Modeling Moore's Law:
two models of faster than exponential growth

Hermann Brunner

01/2005

Historical computing speed data, covering the time period from 1891 to 2004, were fit to models of (1), hyperbolic and (2), double-exponential growth: Model (1) predicts a mathematical singularity around the year 2041 (90 % confidence range: 2032-2052), with doubling times of computing speed of currently approximately one year, decreasing in proportion to the time left until the singularity (Figs. 1, 3, 5). Model (2) predicts exponentially decreasing doubling times with an e-folding time of about 68 years (Figs. 2, 4). Both models fit the data about equally well. An exponential model with constant doubling times, the classical Moore's Law, can be excluded with very high statistical significance. It is expected that it will be possible, within the next several years, to exclude either model (1) or model (2) on statistical grounds, as additional computing speed data become available.

Introduction

Moore's Law, in its original 1965 incarnation, referred to the doubling time of the number of transistors that can be put onto one square inch of silicon chip. Over the years, it has taken on a variety of different meanings, with the emphasis shifting from transistors to computing speed. The following discussion is based on a generalized version of Moore's Law which studies the increase of the amount of computing speed (expressed as MIPS) that can be bought at a fixed price (1000 inflation corrected year 2000 US Dollars). This is the definition used by Hans Moravec in his 1999 Robot book as well as by Ray Kurzweil in his same year book The Age of Spiritual Machines and I make use of the compilation of computing speed and price data from Hans Moravec's web site (post-2003 data added by me). The data were inflation corrected using consumer price index data from the Department Of Labor, Bureau of Labor Statistics. Hans Moravec's compilation covers a wide variety of mechanical and electro-mechanical computing devices, as well as vacuum-tube, discrete electronics, and modern silicon chip based computers. While most versions of Moore's Law claim a time-constant doubling time of either transistors per chip or computing speed, there appears to be evidence of a shortening of the doubling time of computing speed through most of the twentieth century, as technology proceeded, through a sequence of steps, from mechanical computing devices to modern state-of-the-art computers (see plot from Hans Moravec's book). The classical Moore's Law with constant doubling times can be expressed in terms of an exponential law, P(t) ~ exp(t), resulting in a straight line on a plot of logarithmic computing speed over linear time. Different mathematical descriptions are needed to describe the observed faster than exponential growth. I will discuss two models of (1), hyperbolic and (2), double-exponential growth:
(1) P(t) ~ (t0-t)^-n 
and
(2) P(t) ~ exp(exp((t-t0)/n))
Function (1) is a time-honored model of faster than exponential growth. See the seminal 1960 Science paper by Heinz von Foerster, Patricia Mora, and Larry Amiot (vol. 132, pp. 1291-1295) in which they apply their socalled coalition growth model to world population growth. Double-exponential growth is proposed by Ray Kurzweil in his book and on his web site (The Law of Accelerating Returns). The main difference between hyperbolic and double-exponential growth is that, as t approaches t0, P(t) of function (1) grows beyond all bounds and a mathematical singularity is reached at t=t0. Function (2) also steepens faster than exponential, with decreasing doubling times, but continues to do so forever.

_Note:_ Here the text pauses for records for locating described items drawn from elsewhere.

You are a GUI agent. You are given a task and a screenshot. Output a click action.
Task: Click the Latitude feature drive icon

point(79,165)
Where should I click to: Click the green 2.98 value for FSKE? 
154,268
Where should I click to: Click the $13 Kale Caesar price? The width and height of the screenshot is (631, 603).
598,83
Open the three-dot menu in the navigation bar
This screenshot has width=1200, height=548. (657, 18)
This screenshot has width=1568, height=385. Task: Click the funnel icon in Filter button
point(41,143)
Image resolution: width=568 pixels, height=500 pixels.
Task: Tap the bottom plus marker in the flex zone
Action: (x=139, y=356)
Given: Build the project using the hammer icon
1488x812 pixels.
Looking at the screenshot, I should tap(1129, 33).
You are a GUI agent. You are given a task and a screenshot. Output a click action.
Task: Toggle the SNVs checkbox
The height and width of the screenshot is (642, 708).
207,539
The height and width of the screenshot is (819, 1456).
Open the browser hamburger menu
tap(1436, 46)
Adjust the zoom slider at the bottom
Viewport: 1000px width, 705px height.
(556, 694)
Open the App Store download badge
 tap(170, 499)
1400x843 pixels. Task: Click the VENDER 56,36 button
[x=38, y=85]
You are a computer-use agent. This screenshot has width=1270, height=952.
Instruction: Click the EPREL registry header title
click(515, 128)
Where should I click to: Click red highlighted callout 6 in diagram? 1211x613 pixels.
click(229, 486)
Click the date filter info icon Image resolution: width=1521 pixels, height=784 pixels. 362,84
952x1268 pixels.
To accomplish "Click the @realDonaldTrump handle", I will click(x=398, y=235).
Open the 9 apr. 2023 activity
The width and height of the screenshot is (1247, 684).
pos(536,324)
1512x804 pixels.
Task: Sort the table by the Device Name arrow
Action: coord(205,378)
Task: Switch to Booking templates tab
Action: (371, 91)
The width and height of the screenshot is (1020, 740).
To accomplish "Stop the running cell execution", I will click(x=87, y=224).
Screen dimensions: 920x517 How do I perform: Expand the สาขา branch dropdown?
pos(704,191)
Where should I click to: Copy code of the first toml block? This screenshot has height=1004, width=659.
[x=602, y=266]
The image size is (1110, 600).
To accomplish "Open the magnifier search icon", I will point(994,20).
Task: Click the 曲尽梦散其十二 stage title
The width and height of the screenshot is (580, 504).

The von Foerster et al. model is based on the assumption that the population growth rate, dP/Pdt, is a function of the already achieved population size, dP/Pdt ~ f(P), and there obviously are a number of reasons one can think of, why this might be the case. Similarly, applying this argument to Moore's Law, the assumption is made that the growth rate of computing power is a function of the already available computing power. Different growth models arise, depending on the choice of function f: A power-law dependence, dP/Pdt ~ P^m, has the solution P(t) ~ (t0-t)^-n with n=1/m, i.e., function (1), above. In the special case, m=0, dP/Pdt ~ 1 leads to exponential growth, P(t) ~ exp(t). Assuming a logarithmic dependence, dP/Pdt ~ log(P), instead of a power law, the resulting time dependence is given by function (2), P(t) ~ exp(exp((t-t0)/n). An important distinction between model (1) and model (2) is that the growth law of model (1) is scale-invariant or self-similar, i.e., it has no inherent time scale. Note, that parameter n of model (1) is dimensionless, as opposed to the e-folding time, n, of model (2) which therefore is not scale-invariant.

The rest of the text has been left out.